Sunday, September 07, 2008

Sunday funnies

A teacher gave her class of eleven year-olds an assignment: To get their parent to tell them a story with a moral at the end of it. The next day the kids came back and one by one began to tell their stories.

Ashley said, “My father's a farmer and we have a lot of egg-laying hens. One time we were taking our eggs to market in a basket on the front seat of the car when we hit a big bump in the road and all the eggs got broken.”

“What's the moral of that story?” asked the teacher.

“Don't put all your eggs in one basket!”

The teacher beamed. “Very good.”

Next little Sarah raised her hand. “My family farms too. But, we raise chickens for the meat market. One day we had a dozen eggs, but when they hatched we only got ten live chicks, and the moral to this story is, Don't count your chickens before they're hatched.”

“That was a fine story Sarah. Michael, do you have a story to share?”

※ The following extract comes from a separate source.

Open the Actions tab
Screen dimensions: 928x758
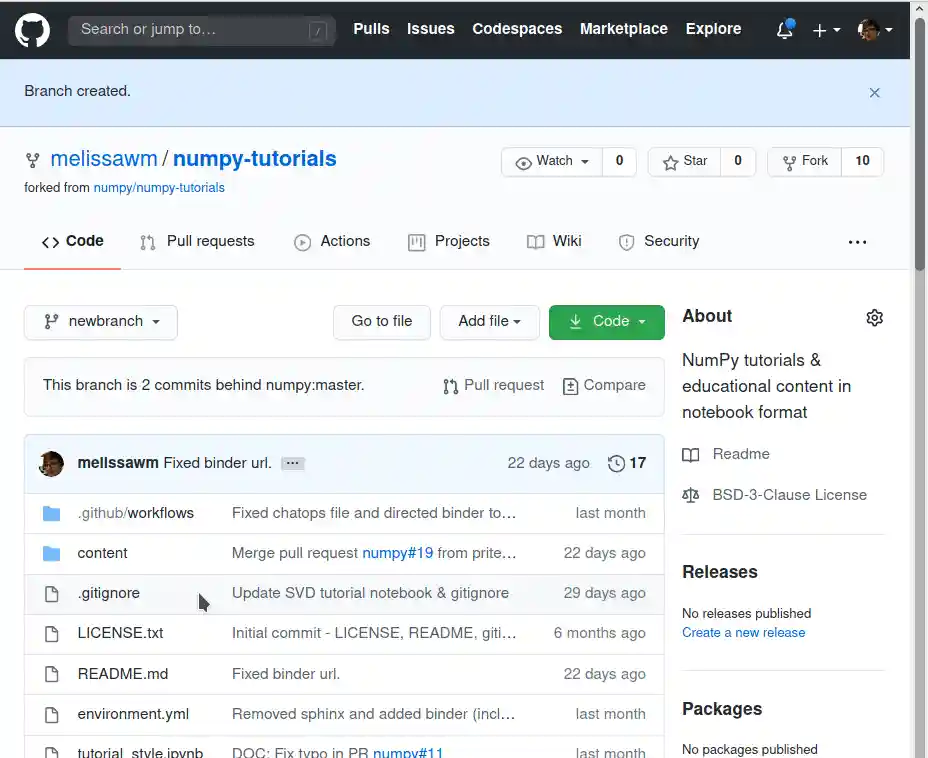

“Yes. My daddy told me this story about my Auntie Karen. She was a flight engineer on a plane in the Gulf War and her plane got hit. She had to bail out over enemy territory and all she had was a bottle of whiskey, a machine gun and a machete.

She drank the whiskey on the way down so it wouldn't break, and then she landed right in the middle of one hundred enemy troops.

She killed seventy of them with the machine gun until she ran out of bullets. Then she killed twenty more with the machete until the blade broke. And then she killed the last ten with her bare hands.”

“Good heavens!” said the horrified teacher. “What kind of moral did your daddy tell you from that horrible story?”

“Stay the fuck away from Auntie Karen when she's been drinking.”